紛争の予防・対策と解決

私は、社会保険労務士の仕事は「紛争の予防・対策」にあると考えています。不幸にも裁判に至った場合は、弁護士に情報提供しながら解決に助力するようにしています。当然のことですが、「紛争の予防・対策」を提案する場合には、万が一、裁判となったときでも「負けない対策(勝つ対策ではありません)」を提案するように心がけています。

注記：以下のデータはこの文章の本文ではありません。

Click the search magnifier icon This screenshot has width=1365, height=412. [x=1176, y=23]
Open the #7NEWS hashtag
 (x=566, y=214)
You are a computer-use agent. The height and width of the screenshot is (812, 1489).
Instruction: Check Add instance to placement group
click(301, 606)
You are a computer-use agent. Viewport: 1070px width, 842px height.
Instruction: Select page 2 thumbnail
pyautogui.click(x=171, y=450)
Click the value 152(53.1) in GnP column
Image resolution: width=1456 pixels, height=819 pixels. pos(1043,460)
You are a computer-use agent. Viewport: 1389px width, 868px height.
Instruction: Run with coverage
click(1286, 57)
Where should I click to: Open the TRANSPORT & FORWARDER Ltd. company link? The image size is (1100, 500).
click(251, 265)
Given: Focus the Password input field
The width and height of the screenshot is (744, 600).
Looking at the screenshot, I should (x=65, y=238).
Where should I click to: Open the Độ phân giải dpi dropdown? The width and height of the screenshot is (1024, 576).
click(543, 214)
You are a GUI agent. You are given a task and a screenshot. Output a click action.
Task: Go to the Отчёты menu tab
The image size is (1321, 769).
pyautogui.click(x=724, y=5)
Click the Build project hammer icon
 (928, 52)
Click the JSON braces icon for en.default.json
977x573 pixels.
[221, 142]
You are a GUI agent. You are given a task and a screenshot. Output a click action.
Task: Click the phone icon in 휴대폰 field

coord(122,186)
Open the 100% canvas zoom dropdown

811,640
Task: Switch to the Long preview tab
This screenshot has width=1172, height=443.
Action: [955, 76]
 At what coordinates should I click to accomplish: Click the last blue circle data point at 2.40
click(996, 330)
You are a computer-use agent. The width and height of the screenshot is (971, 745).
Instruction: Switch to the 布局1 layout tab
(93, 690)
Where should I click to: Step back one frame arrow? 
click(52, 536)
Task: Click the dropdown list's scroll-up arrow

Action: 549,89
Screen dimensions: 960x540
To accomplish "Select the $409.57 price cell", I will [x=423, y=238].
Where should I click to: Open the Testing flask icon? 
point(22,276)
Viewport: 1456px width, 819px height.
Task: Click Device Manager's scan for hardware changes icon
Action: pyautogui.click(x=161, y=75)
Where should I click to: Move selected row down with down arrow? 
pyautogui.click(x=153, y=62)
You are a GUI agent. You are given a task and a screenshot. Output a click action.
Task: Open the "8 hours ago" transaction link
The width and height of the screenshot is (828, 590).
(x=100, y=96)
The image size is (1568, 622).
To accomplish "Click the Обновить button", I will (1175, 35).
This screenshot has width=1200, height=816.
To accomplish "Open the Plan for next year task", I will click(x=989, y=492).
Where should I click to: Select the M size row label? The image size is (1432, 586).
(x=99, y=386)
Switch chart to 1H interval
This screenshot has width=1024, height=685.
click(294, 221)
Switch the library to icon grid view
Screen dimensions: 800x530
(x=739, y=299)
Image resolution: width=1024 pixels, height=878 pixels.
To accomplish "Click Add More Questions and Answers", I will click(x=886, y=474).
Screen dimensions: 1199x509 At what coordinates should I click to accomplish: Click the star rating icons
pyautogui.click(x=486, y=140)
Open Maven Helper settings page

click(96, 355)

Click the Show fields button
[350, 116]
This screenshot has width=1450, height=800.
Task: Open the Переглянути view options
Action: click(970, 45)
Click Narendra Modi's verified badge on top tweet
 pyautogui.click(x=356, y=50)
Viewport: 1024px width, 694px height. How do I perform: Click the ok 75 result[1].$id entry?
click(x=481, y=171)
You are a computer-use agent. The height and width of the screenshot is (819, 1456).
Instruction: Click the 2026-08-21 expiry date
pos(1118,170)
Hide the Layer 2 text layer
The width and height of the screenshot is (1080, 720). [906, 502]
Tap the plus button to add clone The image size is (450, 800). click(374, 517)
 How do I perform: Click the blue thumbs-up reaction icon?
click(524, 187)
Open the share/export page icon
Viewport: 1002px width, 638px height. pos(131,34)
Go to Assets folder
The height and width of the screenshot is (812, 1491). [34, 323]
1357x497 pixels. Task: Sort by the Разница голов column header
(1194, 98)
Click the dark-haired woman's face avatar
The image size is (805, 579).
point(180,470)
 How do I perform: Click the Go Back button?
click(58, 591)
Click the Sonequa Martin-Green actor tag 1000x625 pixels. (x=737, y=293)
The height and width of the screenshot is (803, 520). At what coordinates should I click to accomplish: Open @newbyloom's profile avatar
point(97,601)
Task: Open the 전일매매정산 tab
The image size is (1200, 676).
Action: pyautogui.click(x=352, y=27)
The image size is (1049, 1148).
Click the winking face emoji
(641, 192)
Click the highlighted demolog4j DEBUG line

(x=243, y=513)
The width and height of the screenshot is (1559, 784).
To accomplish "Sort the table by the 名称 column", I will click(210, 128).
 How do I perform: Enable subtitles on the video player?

直近で体験した案件ですが、当初から弁護士さんが話し合いの前面に出ていたため、相手方は弁護士という資格に身構えてしまい、話し合いがコジレて、協調(双方の歩み寄りにより第三の途を探る)ではなく対立(どちらが正しいかを選択する二者択一の途)の関係で事態が進展し紛争化してしまった事案があります。このとき、弁護士さんは弁護士としての資格で話し合いに臨んだつもりはなかったそうですが、相手方はその職業を聴いて身構えてしまいました。私は、この間に弁護士さんを側面からサポートしていましたが、弁護士さんのお話しをお聴きしていると、職業柄の為か弁護士さんは「考え方」がどうしても「紛争化するのを予防する」ではなく「紛争となってしまった事案を解決する」という観点から問題解決を図ろうとされてしまう傾向が強いと感じました。私は、この事案が紛争化してしまったことは非常に遺憾に思います。

私は「水戸の御老公」や「長屋の御隠居さん」の役割を果たすつもりはありませんので、法律に従うべき処は例え依頼者でも従って頂くよう助言します。しかし、法律の観点から事案に臨むと同時に、「人としての道」を説き諸問題が上手くバランスし均衡が保てるような第三の道も模索します。このとき私は(私への依頼者は会社の場合がほとんどですから)客観性を保つために「古典の貞観政要」「PFドラッカー翁の書籍」と「稲盛和夫さまの書籍」を活用し、「時間を味方」につけて問題解決を図るようにしています。

そして、どうしても紛争となることが防げそうにない場合でも「あっせん」による和解をお勧めし、それも駄目で裁判に至った場合は弁護士さんに事案を引き継いでもらい、弁護士さんを側面からサポートしています。